▼▼▼

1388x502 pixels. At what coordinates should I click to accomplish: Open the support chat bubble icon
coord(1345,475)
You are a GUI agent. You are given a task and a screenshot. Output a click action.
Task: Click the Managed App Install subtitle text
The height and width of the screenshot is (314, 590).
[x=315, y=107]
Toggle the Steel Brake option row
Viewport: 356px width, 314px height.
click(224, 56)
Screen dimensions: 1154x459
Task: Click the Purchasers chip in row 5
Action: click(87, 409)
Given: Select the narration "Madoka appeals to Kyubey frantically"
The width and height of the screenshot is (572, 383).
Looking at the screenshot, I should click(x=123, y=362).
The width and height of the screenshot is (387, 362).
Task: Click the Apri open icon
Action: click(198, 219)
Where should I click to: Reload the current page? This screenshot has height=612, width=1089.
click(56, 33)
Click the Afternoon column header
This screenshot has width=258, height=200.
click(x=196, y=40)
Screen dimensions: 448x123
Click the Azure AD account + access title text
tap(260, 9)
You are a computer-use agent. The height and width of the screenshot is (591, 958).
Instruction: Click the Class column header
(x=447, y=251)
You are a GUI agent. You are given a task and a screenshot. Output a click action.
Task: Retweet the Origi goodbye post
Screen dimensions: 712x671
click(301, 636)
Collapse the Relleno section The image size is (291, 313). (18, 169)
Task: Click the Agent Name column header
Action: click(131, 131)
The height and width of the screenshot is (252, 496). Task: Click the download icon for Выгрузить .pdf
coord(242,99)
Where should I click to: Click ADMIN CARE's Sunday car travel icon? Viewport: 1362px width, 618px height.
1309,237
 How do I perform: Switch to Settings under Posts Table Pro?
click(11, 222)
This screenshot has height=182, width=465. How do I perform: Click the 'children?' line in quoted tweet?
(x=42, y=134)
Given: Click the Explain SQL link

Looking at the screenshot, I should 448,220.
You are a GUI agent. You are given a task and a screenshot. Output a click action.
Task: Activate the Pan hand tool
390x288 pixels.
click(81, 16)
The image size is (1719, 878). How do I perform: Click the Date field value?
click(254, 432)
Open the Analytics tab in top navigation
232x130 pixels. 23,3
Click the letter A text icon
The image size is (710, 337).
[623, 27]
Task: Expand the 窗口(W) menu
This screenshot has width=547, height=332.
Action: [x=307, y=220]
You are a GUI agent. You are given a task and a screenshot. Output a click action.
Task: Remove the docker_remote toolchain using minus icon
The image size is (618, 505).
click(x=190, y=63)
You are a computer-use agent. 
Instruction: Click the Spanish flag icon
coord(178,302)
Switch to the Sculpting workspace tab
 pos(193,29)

▲▲▲

[What this task involves] Exactly reproduce the entries in their entirety.

[Solved exercise]
1388x502 pixels. At what coordinates should I click to accomplish: Open the support chat bubble icon
coord(1345,475)
You are a GUI agent. You are given a task and a screenshot. Output a click action.
Task: Click the Managed App Install subtitle text
The height and width of the screenshot is (314, 590).
[x=315, y=107]
Toggle the Steel Brake option row
Viewport: 356px width, 314px height.
click(224, 56)
Screen dimensions: 1154x459
Task: Click the Purchasers chip in row 5
Action: click(87, 409)
Given: Select the narration "Madoka appeals to Kyubey frantically"
The width and height of the screenshot is (572, 383).
Looking at the screenshot, I should click(x=123, y=362).
The width and height of the screenshot is (387, 362).
Task: Click the Apri open icon
Action: click(198, 219)
Where should I click to: Reload the current page? This screenshot has height=612, width=1089.
click(56, 33)
Click the Afternoon column header
This screenshot has width=258, height=200.
click(x=196, y=40)
Screen dimensions: 448x123
Click the Azure AD account + access title text
tap(260, 9)
You are a computer-use agent. The height and width of the screenshot is (591, 958).
Instruction: Click the Class column header
(x=447, y=251)
You are a GUI agent. You are given a task and a screenshot. Output a click action.
Task: Retweet the Origi goodbye post
Screen dimensions: 712x671
click(301, 636)
Collapse the Relleno section The image size is (291, 313). (18, 169)
Task: Click the Agent Name column header
Action: click(131, 131)
The height and width of the screenshot is (252, 496). Task: Click the download icon for Выгрузить .pdf
coord(242,99)
Where should I click to: Click ADMIN CARE's Sunday car travel icon? Viewport: 1362px width, 618px height.
1309,237
 How do I perform: Switch to Settings under Posts Table Pro?
click(11, 222)
This screenshot has height=182, width=465. How do I perform: Click the 'children?' line in quoted tweet?
(x=42, y=134)
Given: Click the Explain SQL link

Looking at the screenshot, I should 448,220.
You are a GUI agent. You are given a task and a screenshot. Output a click action.
Task: Activate the Pan hand tool
390x288 pixels.
click(81, 16)
The image size is (1719, 878). How do I perform: Click the Date field value?
click(254, 432)
Open the Analytics tab in top navigation
232x130 pixels. 23,3
Click the letter A text icon
The image size is (710, 337).
[623, 27]
Task: Expand the 窗口(W) menu
This screenshot has width=547, height=332.
Action: [x=307, y=220]
You are a GUI agent. You are given a task and a screenshot. Output a click action.
Task: Remove the docker_remote toolchain using minus icon
The image size is (618, 505).
click(x=190, y=63)
You are a computer-use agent. 
Instruction: Click the Spanish flag icon
coord(178,302)
Switch to the Sculpting workspace tab
 pos(193,29)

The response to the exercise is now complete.